I think the probably is really that there are 2 times where you should be setting env vars 99% of the time.

1. Right after program startup before any threads are spawned.

2. After a fork before an exec.

In both cases it can be known that no threads are running. (Ok, for 1 it can actually be non-trivial if you have code before main or if you call functions that spawn helper threads, but let's assume that you can know this).

However no languages actually have ways to enforce this. So the APIs can be called at any time and are huge footguns.

I think that the proposed improvement of `getenv_s` is great. It is cheap and easy to use, then software can slowly migrate off of the less safe stuff. You can imagine that if libc stopped using `getenv` internally most of this problem would be solved.

Blikkentrekker · on Nov 20, 2023

No, in many cases one needs to set them interactively.

Consider for instance something as simple a implementing a shell. Such a program needs to be able to set the environment based on user interaction and this change needs to show up in /proc/$pid/env.

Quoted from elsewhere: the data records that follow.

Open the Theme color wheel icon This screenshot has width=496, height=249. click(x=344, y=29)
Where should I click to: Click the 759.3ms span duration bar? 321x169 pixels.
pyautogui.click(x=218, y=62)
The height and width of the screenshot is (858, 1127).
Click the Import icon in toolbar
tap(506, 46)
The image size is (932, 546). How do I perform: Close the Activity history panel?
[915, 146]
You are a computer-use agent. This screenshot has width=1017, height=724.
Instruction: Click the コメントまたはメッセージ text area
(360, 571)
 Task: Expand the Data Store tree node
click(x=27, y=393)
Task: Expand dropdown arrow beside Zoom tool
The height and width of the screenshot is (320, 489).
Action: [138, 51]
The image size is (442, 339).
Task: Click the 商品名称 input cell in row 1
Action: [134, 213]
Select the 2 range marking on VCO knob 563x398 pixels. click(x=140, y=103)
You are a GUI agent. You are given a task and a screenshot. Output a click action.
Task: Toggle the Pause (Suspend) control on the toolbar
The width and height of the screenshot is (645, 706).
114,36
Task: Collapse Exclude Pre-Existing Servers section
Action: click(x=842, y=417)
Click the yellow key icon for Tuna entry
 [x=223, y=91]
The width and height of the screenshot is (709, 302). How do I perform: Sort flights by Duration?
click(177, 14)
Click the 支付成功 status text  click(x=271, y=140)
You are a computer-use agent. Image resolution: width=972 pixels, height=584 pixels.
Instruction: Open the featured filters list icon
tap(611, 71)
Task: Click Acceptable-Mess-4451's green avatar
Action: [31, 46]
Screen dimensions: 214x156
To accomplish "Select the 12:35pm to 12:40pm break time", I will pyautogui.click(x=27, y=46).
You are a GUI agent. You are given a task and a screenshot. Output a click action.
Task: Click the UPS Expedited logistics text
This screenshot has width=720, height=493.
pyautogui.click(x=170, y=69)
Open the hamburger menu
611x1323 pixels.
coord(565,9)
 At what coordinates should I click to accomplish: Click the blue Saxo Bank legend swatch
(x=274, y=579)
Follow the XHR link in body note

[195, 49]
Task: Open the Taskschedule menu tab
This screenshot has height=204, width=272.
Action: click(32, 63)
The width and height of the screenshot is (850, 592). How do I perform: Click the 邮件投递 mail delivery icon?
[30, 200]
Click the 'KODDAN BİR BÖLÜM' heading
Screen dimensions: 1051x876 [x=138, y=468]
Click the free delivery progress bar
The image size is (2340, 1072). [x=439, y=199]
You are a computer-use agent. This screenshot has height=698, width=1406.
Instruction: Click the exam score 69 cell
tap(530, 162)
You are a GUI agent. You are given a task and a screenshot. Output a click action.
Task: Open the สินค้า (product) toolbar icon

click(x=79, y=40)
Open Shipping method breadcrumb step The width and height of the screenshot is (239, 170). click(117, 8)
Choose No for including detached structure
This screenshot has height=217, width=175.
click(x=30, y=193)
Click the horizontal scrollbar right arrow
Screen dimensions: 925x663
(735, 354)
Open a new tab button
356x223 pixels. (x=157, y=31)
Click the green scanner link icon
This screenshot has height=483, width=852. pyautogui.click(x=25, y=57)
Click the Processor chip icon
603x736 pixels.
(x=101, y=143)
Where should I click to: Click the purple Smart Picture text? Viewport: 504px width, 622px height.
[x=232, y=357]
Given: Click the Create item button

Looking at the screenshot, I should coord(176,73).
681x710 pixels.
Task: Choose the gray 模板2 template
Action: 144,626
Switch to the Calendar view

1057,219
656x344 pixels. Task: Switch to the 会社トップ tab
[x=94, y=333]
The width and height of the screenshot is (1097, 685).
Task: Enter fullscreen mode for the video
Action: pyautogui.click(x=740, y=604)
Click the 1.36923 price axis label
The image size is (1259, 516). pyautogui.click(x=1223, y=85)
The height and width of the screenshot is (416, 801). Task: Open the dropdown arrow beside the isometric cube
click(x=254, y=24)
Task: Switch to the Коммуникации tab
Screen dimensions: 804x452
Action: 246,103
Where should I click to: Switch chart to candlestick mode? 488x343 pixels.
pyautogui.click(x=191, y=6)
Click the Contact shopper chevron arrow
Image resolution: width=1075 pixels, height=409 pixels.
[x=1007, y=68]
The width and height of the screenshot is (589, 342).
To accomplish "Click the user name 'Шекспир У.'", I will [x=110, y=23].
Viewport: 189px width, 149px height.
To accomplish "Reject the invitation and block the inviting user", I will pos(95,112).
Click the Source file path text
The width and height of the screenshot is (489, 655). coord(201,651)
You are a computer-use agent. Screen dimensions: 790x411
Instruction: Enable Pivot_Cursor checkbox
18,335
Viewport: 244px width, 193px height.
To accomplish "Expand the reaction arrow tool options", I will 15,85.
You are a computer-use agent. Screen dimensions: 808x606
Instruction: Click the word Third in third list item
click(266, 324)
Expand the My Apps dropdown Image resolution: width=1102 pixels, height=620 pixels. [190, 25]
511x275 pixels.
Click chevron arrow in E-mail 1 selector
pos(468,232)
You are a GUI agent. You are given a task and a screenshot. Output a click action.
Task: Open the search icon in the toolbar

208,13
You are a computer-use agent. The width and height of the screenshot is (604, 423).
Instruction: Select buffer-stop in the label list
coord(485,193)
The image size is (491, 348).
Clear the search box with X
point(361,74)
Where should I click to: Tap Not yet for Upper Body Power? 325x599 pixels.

__david__ · on Nov 20, 2023

Why does a shell need its current environment to be visible in /proc/$pid/env (as opposed to just its initial environment)?

Blikkentrekker · on Nov 30, 2023

Because the specification of the POSIX shell says that `export` changes the current environment of the running process, not just of any newly started processes.

This is useful to recognize various processes I suppose. I have written code that scans the environment of processes to find particular processes and group them together.

rerdavies · on Nov 20, 2023

If you need to set environment variables for child processes in a thread-safe manner, use execvpe or execle.

crabbone · on Nov 21, 2023

This is a bizarre take...

Programmers have to deal with a lot of badly written programs all of the time. You'd need this functionality to either debug a program that responds differently to different values of environment variables, or to control it, because, maybe it's the only reasonable way to do so.

It's OK to say that programmers shouldn't rely on this functionality ideally, but, for practical reasons, this functionality is needed. Same happens in "pure" functional languages, for example, when you need to debug programs in such languages interactively, and struggle to create the program state that reproduces the problem, or, in some extreme cases, due to I/O being "impure" even struggle to output diagnostic information.

grodriguez100 · on Nov 20, 2023

I fully agree with your unpopular opinion.

xbar · on Nov 20, 2023

While I am sure that thousands of hours have been spent debugging threaded setenv() attempts (and developing & discarding Annex K), it is clearly not a problem that needs a solution.

Languages that compile to C need be careful not to promise thread-safe implementations of POSIX or C functions that are explicitly documented as not reliably thread-safe, including setenv(). The author seems to want to change C, and POSIX, so that Go can reliably do so.

somat · on Nov 20, 2023

Right, why is the problem "changing memory in a shared memory execution model will cause corruption" and not "Why are we using such a fragile shared memory execution model in the first place."